On 22.11.2017 20:14, Bodireddy, Bhanuprakash wrote:
>> This reverts commit a807c15796ddc43ba1ffb2a6b0bd2ad4e2b73941.
>>
>> Padding and aligning of dp_netdev_pmd_thread structure members is
>> useless, broken in a several ways and only greatly degrades maintainability
>> and extensibility of the structure.
>
> The idea of my earlier patch was to mark the cache lines and reduce the holes
> while still maintaining the grouping of related members in this structure.
Some of the grouping aspects looks strange. For example, it looks illogical that
'exit_latch' is grouped with 'flow_table' but not the 'reload_seq' and other
reload related stuff. It looks strange that statistics and counters spread
across different groups. So, IMHO, it's not well grouped.

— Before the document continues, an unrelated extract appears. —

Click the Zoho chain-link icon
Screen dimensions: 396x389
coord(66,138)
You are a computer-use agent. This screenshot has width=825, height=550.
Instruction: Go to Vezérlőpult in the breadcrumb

> Also cache line marking is a good practice to make some one extra cautious
> when extending or editing important structures .

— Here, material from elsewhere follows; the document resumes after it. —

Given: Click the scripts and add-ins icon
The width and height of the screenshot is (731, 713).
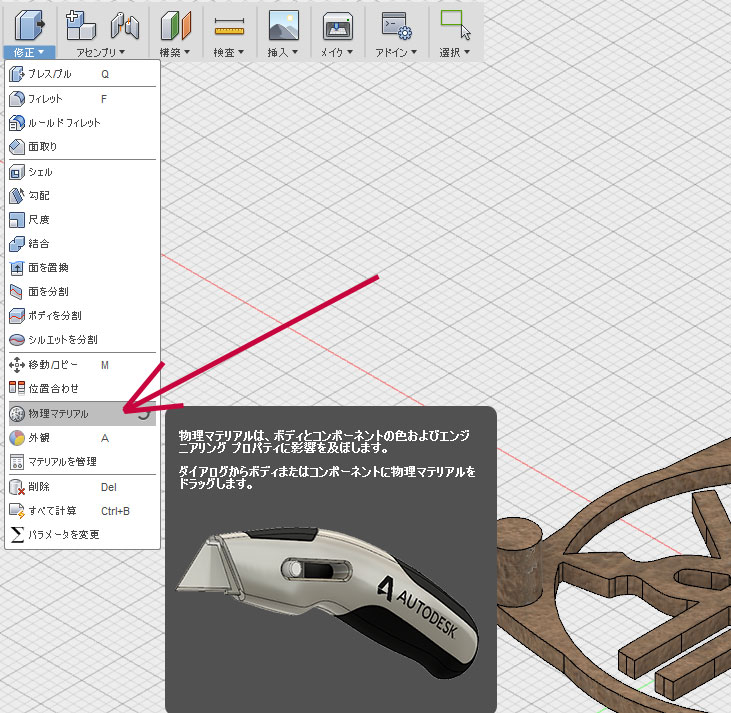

> Most importantly I was experimenting with prefetching on this structure and
> needed cache line markers for it.
>
> I see that you are on ARM (I don't have HW to test) and want to know if this
> commit has any negative affect and any numbers would be appreciated.

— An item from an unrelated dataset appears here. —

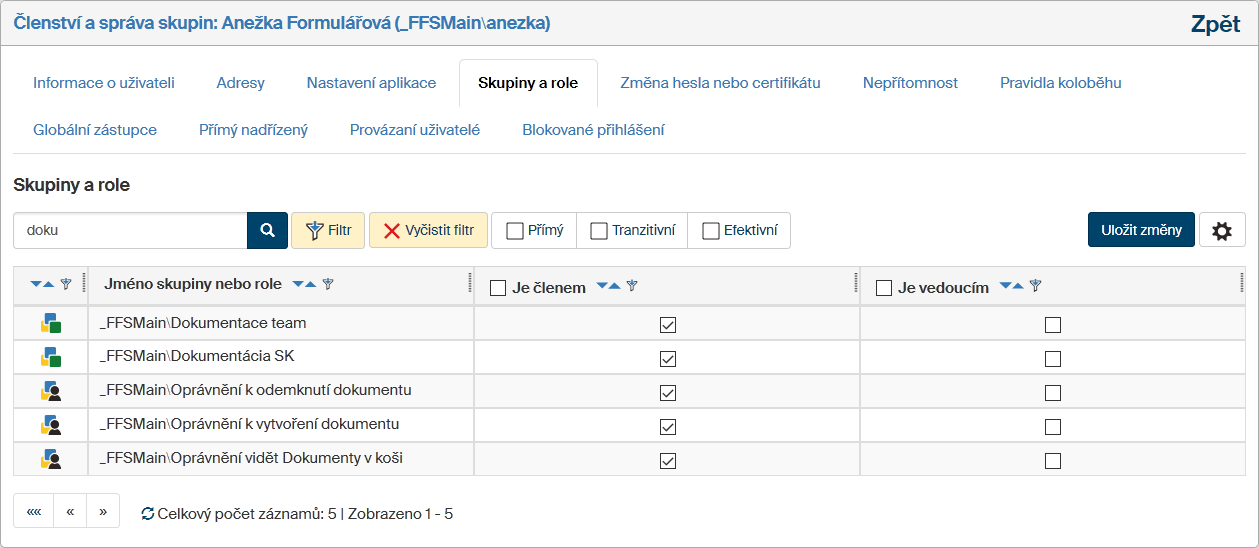Click filter funnel icon in Je členem column
The width and height of the screenshot is (1259, 548).
632,287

Basic VM-VM testing shows stable 0.5% perfromance improvement with revert
applied.
Padding adds 560 additional bytes of holes.
> More comments inline.
>
>>
>> Issues:
>>
>> 1. It's not working because all the instances of struct
>> dp_netdev_pmd_thread allocated only by usual malloc. All the
>> memory is not aligned to cachelines -> structure almost never
>> starts at aligned memory address. This means that any further
>> paddings and alignments inside the structure are completely
>> useless. Fo example:
>>
>> Breakpoint 1, pmd_thread_main
>> (gdb) p pmd
>> $49 = (struct dp_netdev_pmd_thread *) 0x1b1af20
>> (gdb) p &pmd->cacheline1
>> $51 = (OVS_CACHE_LINE_MARKER *) 0x1b1af60
>> (gdb) p &pmd->cacheline0
>> $52 = (OVS_CACHE_LINE_MARKER *) 0x1b1af20
>> (gdb) p &pmd->flow_cache
>> $53 = (struct emc_cache *) 0x1b1afe0
>>
>> All of the above addresses shifted from cacheline start by 32B.
>
> If you see below all the addresses are 64 byte aligned.
>
> (gdb) p pmd
> $1 = (struct dp_netdev_pmd_thread *) 0x7fc1e9b1a040
> (gdb) p &pmd->cacheline0
> $2 = (OVS_CACHE_LINE_MARKER *) 0x7fc1e9b1a040
> (gdb) p &pmd->cacheline1
> $3 = (OVS_CACHE_LINE_MARKER *) 0x7fc1e9b1a080
> (gdb) p &pmd->flow_cache
> $4 = (struct emc_cache *) 0x7fc1e9b1a0c0
> (gdb) p &pmd->flow_table
> $5 = (struct cmap *) 0x7fc1e9fba100
> (gdb) p &pmd->stats
> $6 = (struct dp_netdev_pmd_stats *) 0x7fc1e9fba140
> (gdb) p &pmd->port_mutex
> $7 = (struct ovs_mutex *) 0x7fc1e9fba180
> (gdb) p &pmd->poll_list
> $8 = (struct hmap *) 0x7fc1e9fba1c0
> (gdb) p &pmd->tnl_port_cache
> $9 = (struct hmap *) 0x7fc1e9fba200
> (gdb) p &pmd->stats_zero
> $10 = (unsigned long long (*)[5]) 0x7fc1e9fba240
>
> I tried using xzalloc_cacheline instead of default xzalloc() here. I tried
> tens of times and always found that the address is
> 64 byte aligned and it should start at the beginning of cache line on X86.
> Not sure why the comment " (The memory returned will not be at the start of
> a cache line, though, so don't assume such alignment.)" says otherwise?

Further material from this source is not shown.